- To be done:
1. In the article on PNG's supplementary budget, write out everything from "The Treasurer’s August" down to "target, as revealed below.", swapping "law and order" for "public safety".
2. Can you pick up the article on PNG's supplementary budget after its last sentence and keep it going?

[Selected excerpt start]

PNG Supplementary Budget – too much, too late?

The savings target for Papua New Guinea’s Supplementary Budget is unclear. When announcing in August that there would be one, the Treasurer stated that [paywall] “the Government will ensure that the deficit will be lower than the deficit planned in the 2015 Budget”. This deficit is K2,272m, or 4.4% of GDP. Similarly, the Governor of the Bank of PNG said on 26 August that “the target deficit the Government is aiming for in the revised 2015 Budget, to be presented to Parliament in the October/November session, is a deficit not greater than the budgeted level.” Both these announcements would require savings of K2,545m – equivalent to the expected revenue reductions in 2015. The Secretary of the Treasury also stated that the cuts would be at least K1.6 billion, and up to K 2.6 billion, in a speech to the Brisbane Business Advantage meeting last month. The target of K2,545m is used as the reference point in this analysis. However, more recently, the Treasurer has stated [paywall] that the expenditure savings target is K1.3 billion. As this analysis shows, this turns out to be much more realistic.

The Treasurer’s August announcement also stated that “the 2015 National Budget priority areas of education, health, law and order, and provincial and district support grants will not be affected”. There have also been more recent statements that key economic infrastructure projects will also be protected, but this is not possible within the savings target, as revealed below.

The attached spreadsheet examines the pool of possible savings – this represents the maximum amount of savings that theoretically would be possible after allowing for the policy areas that are “protected”, already spent or otherwise locked in. The starting point is the total Government of PNG domestic budget (excluding aid-funded projects) for 2015 of K13,708m. The value of the protected areas mentioned by the Treasurer (so, excluding infrastructure) amounts to K5,186m. The MYEFO indicated that K2,596m had already been spent outside of these protected areas. Interest costs are a fixed commitment and amount to a further K1,129m, which can’t be saved. As it is very difficult to get major savings from public sector wages this late in the year (let’s assume the maximum saving would be K100m), then another K1,327m is locked in through wage costs in non-protected areas. Finally, there are fixed commitments that the Government is obliged to fund, such as legal requirements under the PNG LNG project, certain grants to provincial governments, practical items – from payment of superannuation entitlements through to office accommodation – and items listed as priority commitments in the MYEFO (such as maintenance of national priority roads and national bridge maintenance). These commitments total K1,551m, of which a maximum of K399m had already been spent by the MYEFO, leaving at least K1,152m in remaining fixed commitments.

[Selected excerpt end]
[Supplied information start]

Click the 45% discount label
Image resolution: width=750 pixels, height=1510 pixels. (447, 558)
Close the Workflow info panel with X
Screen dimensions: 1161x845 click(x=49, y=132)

[Supplied information end]
[Supplied information start]

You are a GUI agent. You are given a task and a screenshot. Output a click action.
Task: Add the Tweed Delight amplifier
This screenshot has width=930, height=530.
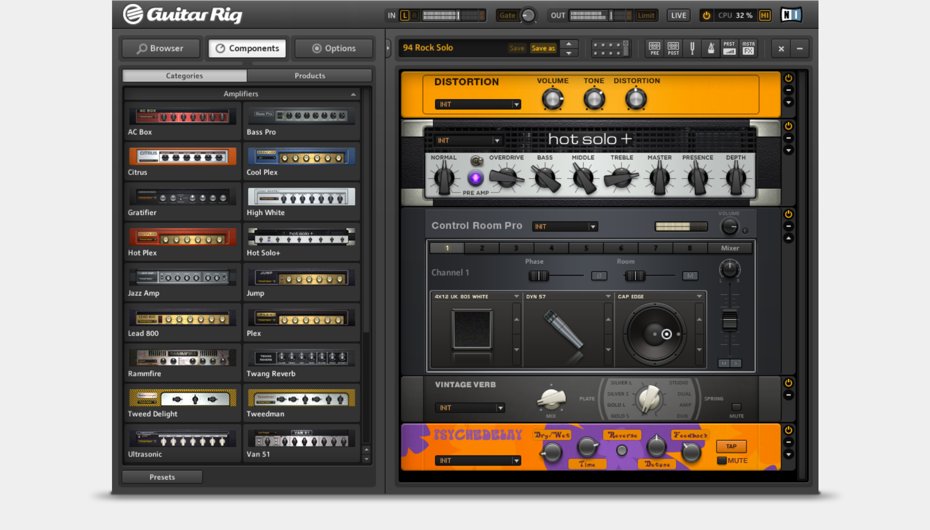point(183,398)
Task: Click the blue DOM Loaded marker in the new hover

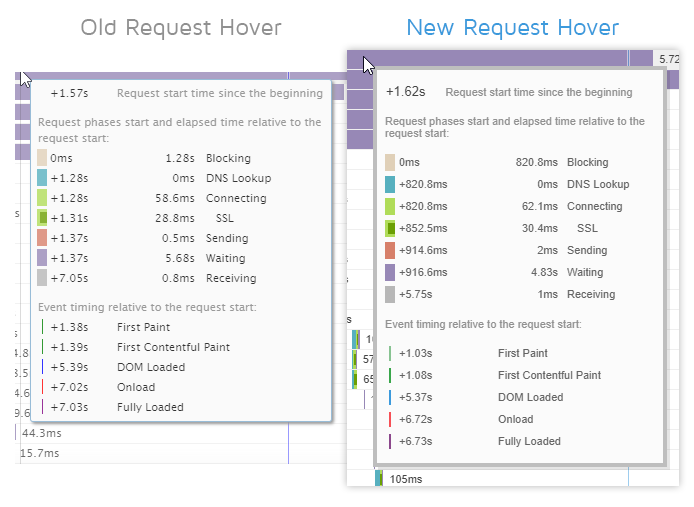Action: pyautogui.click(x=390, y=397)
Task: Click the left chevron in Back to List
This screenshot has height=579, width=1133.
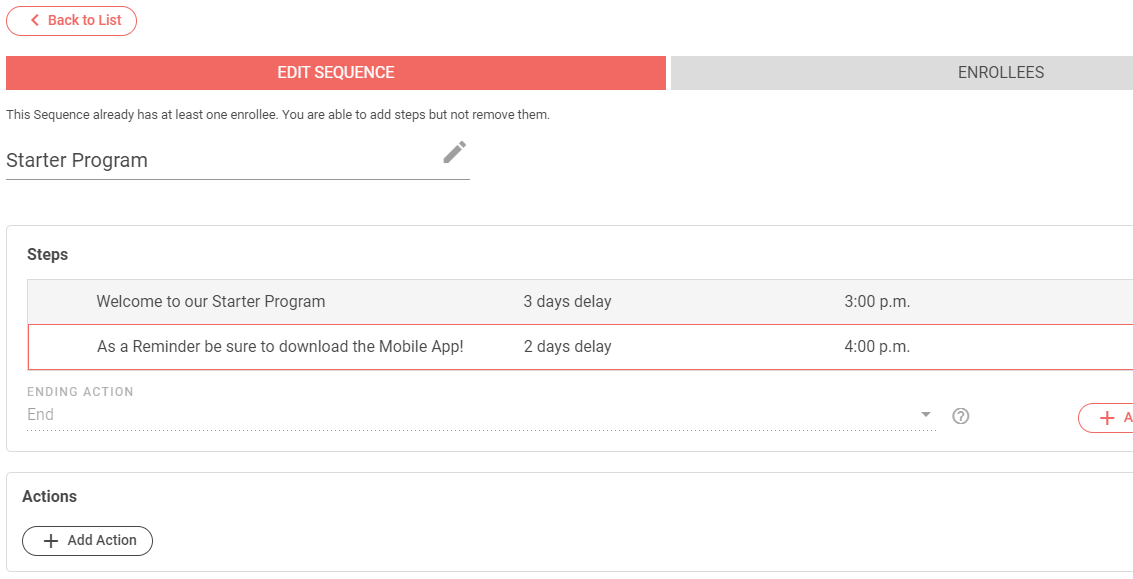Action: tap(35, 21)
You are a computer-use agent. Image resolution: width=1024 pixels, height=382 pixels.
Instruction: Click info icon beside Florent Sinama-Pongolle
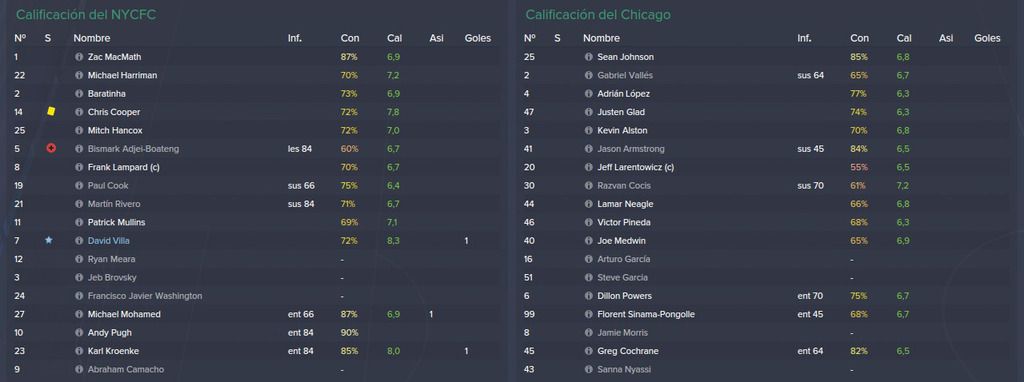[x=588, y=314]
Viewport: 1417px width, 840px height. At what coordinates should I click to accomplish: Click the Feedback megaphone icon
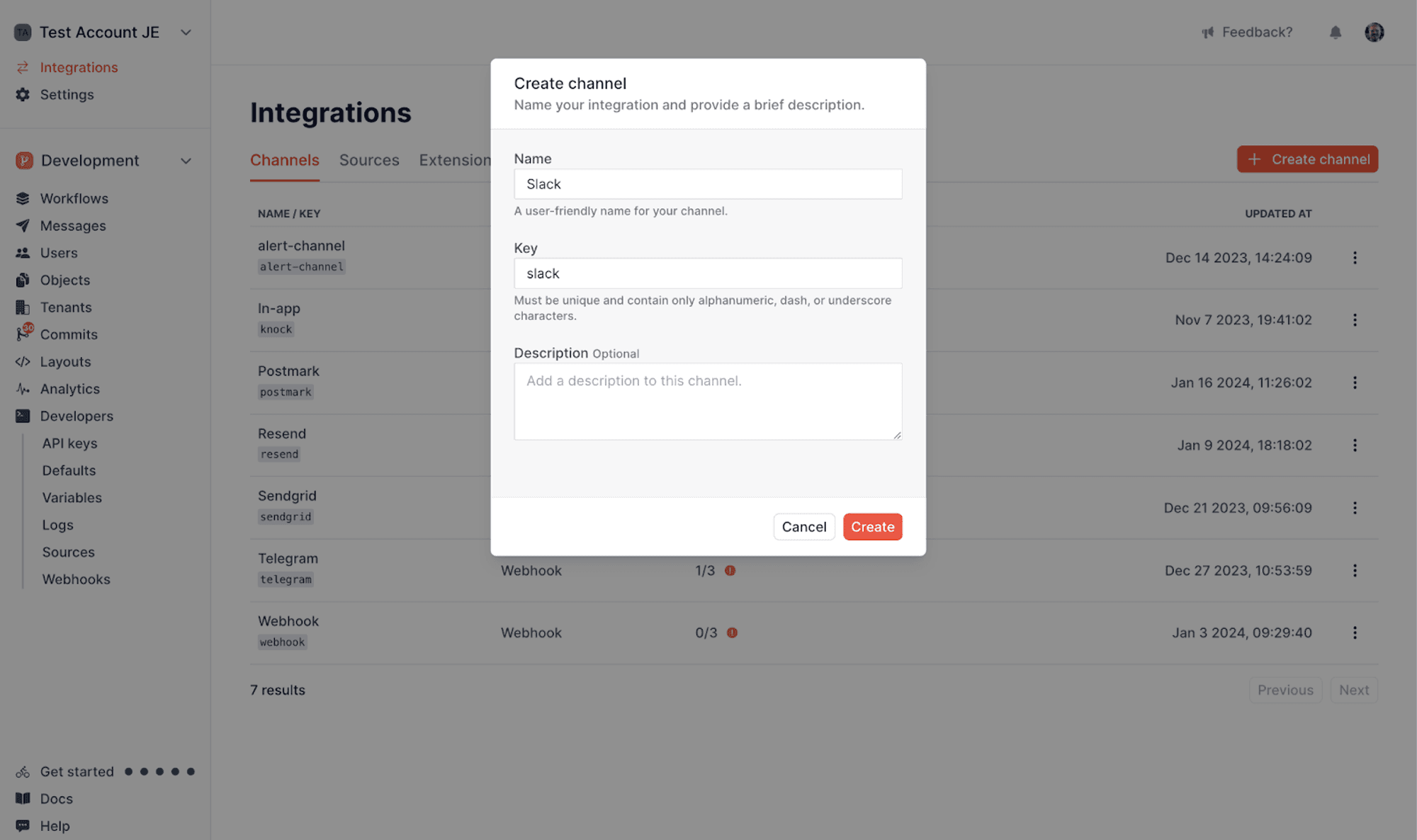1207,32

[Supplied information end]

- Written responses:
1.
The Treasurer’s August announcement also stated that “the 2015 National Budget priority areas of education, health, public safety, and provincial and district support grants will not be affected”. There have also been more recent statements that key economic infrastructure projects will also be protected, but this is not possible within the savings target, as revealed below.

2.
Altogether, the remaining funds available to find savings in the 2015 budget are K2,317m (the savings pool – shown in green in the graph below). This is less than the savings target of K2,545m – shown in red. Based on announced government policy, it is simply not possible to reduce the deficit back to the original 2015 deficit level. It is not realistic to stop all funding even in the identified “savings pool”. This would mean stopping all work on infrastructure activities, starving all non-protected agencies of goods and services funding, and not making an allowance for new pressures, such as the drought.

There are two implications of all of this. One, savings will have to be sought from within the protected areas. Indeed, there are several reports of cuts to education and health. Two, even with this, the K2.5 billion target looks out of reach. The most recent K1.3 billion target looks a lot more sensible. At the same time, the 2015 El Nino effect of frost and drought is clearly a major national disaster. The current allocation of funds (K30m) appears grossly inadequate. Indeed, quick calculations suggest that the level of drought relief provided in 1997 by the government and donors was equivalent to over K600m in 2015 terms. Even with a more effective and lower cost response, this is a big ticket item that is likely to require funding many times the current allocations. Smaller overall savings means a higher deficit, of 7-8% of GDP, as well as higher public debt levels.

2015 Supplementary Budget – remaining flexibility

paul chart

Despite these challenges, a Supplementary Budget would be an important step towards building confidence in the management of the budget following the frightening losses in revenues shown in the MYEFO. It is appropriate that the Parliament authorises reductions in the initial appropriations given the major policy implications involved. Importantly, by lowering the appropriations, it helps ensure that there will be no blow-out in expenditures as part of the close of accounts in late December.

An even more important document than the Supplementary Budget would be the 2016 Budget Strategy. Under the Fiscal Responsibility Act [pdf], the government is obliged to release a Budget Strategy three months prior to the Budget (so by mid-August). This document should set out the priorities for the 2016 Budget and a medium-term fiscal adjustment path. The drop in resource and other revenues revealed in the MYEFO is not a once-off adjustment. Simply deferring capital projects will not address the underlying fiscal challenges revealed in the MYEFO. Major adjustments will be required on both the revenue and the expenditure sides, and these need to be set out over the medium-term. Encouragingly, the government now seems to have recognised [paywall] that its earlier target of a balanced budget by 2017 is unrealistic. (Less encouragingly, there was no “Concluding Statement” from the recent IMF Article IV mission, which could have improved transparency about the current challenges.)

The Supplementary Budget is an important accountability mechanism for ensuring that the Parliament makes the key decisions on how to reduce their earlier appropriations. But it should have come out in the first quarter of 2015 or, at the latest, at the same time as the MYEFO. Especially given its lateness, the savings sought should be modest. The really important document for now is a 2016 Budget Strategy that sets out a credible medium-term path for avoiding a fiscal crisis.

Paul Flanagan is a Visiting Fellow at the Development Policy Centre.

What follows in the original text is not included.